[DATA TO USE — start]

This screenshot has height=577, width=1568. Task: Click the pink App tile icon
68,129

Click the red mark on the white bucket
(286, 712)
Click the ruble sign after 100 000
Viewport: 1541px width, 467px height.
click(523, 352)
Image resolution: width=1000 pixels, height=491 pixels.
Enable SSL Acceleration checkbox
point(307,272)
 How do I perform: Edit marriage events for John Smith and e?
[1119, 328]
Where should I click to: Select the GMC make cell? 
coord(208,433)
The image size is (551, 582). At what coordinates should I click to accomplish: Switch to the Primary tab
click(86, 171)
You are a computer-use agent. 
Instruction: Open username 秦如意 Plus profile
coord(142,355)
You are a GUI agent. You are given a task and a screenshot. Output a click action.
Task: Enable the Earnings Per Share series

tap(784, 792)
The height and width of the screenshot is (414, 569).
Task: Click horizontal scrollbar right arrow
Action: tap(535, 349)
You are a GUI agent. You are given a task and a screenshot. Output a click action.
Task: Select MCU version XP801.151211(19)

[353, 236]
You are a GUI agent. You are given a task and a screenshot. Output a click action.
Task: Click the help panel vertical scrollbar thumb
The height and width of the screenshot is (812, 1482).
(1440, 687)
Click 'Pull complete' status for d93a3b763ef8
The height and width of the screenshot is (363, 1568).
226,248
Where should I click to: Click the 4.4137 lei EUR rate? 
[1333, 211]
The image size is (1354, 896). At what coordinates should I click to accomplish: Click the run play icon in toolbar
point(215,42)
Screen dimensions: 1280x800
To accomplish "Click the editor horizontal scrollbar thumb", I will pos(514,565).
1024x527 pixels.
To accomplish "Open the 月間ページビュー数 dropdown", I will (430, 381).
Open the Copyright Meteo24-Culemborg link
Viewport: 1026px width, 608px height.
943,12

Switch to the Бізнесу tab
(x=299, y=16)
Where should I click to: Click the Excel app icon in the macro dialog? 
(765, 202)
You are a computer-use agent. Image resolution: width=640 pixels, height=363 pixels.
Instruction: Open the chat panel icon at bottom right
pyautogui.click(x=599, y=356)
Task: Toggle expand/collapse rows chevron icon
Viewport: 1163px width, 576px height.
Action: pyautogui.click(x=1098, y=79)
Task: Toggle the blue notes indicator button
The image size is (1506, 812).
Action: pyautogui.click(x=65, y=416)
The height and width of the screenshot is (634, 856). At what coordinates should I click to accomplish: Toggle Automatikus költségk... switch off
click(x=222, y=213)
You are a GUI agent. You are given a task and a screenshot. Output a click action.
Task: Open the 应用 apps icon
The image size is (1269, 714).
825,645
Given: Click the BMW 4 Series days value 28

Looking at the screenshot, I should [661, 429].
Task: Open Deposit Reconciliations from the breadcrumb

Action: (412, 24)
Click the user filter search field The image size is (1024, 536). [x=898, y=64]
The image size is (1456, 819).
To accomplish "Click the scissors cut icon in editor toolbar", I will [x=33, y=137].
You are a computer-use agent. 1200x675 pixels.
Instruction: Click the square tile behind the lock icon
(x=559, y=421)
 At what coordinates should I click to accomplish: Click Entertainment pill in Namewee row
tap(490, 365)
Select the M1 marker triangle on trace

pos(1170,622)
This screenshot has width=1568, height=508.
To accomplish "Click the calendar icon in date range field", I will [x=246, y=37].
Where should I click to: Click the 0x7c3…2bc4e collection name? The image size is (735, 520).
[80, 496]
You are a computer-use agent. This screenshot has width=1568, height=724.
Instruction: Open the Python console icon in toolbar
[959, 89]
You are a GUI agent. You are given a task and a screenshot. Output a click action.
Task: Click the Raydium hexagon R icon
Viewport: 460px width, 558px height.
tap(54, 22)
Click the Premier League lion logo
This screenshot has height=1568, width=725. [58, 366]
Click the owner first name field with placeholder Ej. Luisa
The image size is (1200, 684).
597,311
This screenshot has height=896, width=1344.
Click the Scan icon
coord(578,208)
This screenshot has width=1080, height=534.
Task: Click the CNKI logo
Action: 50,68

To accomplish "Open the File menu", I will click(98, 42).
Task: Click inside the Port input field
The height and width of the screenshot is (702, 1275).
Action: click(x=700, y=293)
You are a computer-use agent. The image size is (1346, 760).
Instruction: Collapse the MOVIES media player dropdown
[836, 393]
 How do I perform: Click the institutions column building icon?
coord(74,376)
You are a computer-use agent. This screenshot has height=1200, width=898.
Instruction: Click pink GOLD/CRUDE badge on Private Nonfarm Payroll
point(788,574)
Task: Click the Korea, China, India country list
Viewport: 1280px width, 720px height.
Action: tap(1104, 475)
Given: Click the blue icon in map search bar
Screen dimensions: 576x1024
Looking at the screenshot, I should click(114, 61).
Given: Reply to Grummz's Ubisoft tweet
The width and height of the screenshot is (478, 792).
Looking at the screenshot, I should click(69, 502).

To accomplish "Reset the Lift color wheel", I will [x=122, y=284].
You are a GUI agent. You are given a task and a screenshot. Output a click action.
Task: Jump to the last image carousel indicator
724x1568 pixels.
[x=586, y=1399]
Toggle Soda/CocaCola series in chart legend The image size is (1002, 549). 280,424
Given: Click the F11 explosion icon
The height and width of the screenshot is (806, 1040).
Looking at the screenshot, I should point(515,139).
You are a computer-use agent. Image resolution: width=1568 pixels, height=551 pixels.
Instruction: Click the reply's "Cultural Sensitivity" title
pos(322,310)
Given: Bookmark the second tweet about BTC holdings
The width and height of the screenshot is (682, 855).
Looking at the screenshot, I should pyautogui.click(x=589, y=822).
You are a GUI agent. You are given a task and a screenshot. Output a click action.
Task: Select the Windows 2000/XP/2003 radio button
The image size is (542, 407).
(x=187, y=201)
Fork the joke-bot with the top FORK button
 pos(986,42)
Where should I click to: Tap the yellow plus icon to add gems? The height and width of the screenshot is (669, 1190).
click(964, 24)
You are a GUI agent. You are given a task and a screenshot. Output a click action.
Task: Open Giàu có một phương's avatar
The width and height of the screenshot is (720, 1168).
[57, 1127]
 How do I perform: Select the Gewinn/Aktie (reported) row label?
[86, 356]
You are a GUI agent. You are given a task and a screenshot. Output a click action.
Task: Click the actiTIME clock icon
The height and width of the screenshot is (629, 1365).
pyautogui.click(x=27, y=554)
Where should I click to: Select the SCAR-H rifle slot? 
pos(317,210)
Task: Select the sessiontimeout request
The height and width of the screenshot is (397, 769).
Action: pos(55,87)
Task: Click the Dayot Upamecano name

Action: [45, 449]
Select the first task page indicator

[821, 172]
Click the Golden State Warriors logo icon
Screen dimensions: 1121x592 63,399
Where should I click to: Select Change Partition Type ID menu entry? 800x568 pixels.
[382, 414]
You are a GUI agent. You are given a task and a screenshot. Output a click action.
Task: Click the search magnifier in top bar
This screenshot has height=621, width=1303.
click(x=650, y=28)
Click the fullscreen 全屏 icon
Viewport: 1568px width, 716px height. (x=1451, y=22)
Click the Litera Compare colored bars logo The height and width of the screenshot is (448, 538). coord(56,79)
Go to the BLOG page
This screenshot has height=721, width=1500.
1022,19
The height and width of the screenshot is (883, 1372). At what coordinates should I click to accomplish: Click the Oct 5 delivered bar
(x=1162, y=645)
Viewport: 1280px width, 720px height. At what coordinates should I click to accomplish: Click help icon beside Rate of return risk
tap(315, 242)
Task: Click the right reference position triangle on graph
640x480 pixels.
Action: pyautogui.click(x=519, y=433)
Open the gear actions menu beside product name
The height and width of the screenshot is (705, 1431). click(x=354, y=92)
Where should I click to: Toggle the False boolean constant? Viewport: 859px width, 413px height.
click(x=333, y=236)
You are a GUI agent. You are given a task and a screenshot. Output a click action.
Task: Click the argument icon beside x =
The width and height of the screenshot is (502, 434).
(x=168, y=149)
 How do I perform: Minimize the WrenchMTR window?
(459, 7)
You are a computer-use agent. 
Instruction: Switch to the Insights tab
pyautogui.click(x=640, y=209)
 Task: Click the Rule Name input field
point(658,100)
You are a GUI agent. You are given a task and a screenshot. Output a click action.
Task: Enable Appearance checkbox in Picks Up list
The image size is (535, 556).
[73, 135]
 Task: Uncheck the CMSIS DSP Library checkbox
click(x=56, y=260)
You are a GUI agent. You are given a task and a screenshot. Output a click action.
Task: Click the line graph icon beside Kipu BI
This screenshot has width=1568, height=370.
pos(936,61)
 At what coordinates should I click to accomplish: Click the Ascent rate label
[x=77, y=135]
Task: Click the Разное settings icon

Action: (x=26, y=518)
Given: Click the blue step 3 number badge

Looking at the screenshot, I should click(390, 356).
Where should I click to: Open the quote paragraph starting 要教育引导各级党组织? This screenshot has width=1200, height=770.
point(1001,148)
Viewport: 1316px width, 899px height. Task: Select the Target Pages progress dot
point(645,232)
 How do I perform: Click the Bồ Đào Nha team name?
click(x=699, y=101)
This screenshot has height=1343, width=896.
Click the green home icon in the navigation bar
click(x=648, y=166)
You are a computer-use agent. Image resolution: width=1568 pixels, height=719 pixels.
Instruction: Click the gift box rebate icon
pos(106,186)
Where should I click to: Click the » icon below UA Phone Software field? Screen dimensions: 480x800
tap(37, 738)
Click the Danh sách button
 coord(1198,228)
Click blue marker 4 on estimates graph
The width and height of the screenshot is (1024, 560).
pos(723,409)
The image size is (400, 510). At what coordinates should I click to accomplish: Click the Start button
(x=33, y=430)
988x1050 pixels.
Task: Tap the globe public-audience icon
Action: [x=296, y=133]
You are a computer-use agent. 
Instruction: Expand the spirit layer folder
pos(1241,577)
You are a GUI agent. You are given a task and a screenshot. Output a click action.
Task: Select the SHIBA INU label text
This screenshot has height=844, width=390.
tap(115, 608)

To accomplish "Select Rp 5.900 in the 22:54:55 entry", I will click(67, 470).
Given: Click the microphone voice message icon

[DATA TO USE — finish]

PROBLEM STATEMENT: Where does the string "will" occur in the data above? Copy every line that holds it.

RESULT OF THE TASK:
To accomplish "Click the editor horizontal scrollbar thumb", I will pos(514,565).
To accomplish "Open the 月間ページビュー数 dropdown", I will (430, 381).
To accomplish "Click the scissors cut icon in editor toolbar", I will [x=33, y=137].
To accomplish "Click the calendar icon in date range field", I will [x=246, y=37].
To accomplish "Open the File menu", I will click(98, 42).
To accomplish "Reset the Lift color wheel", I will [x=122, y=284].
To accomplish "Select Rp 5.900 in the 22:54:55 entry", I will click(67, 470).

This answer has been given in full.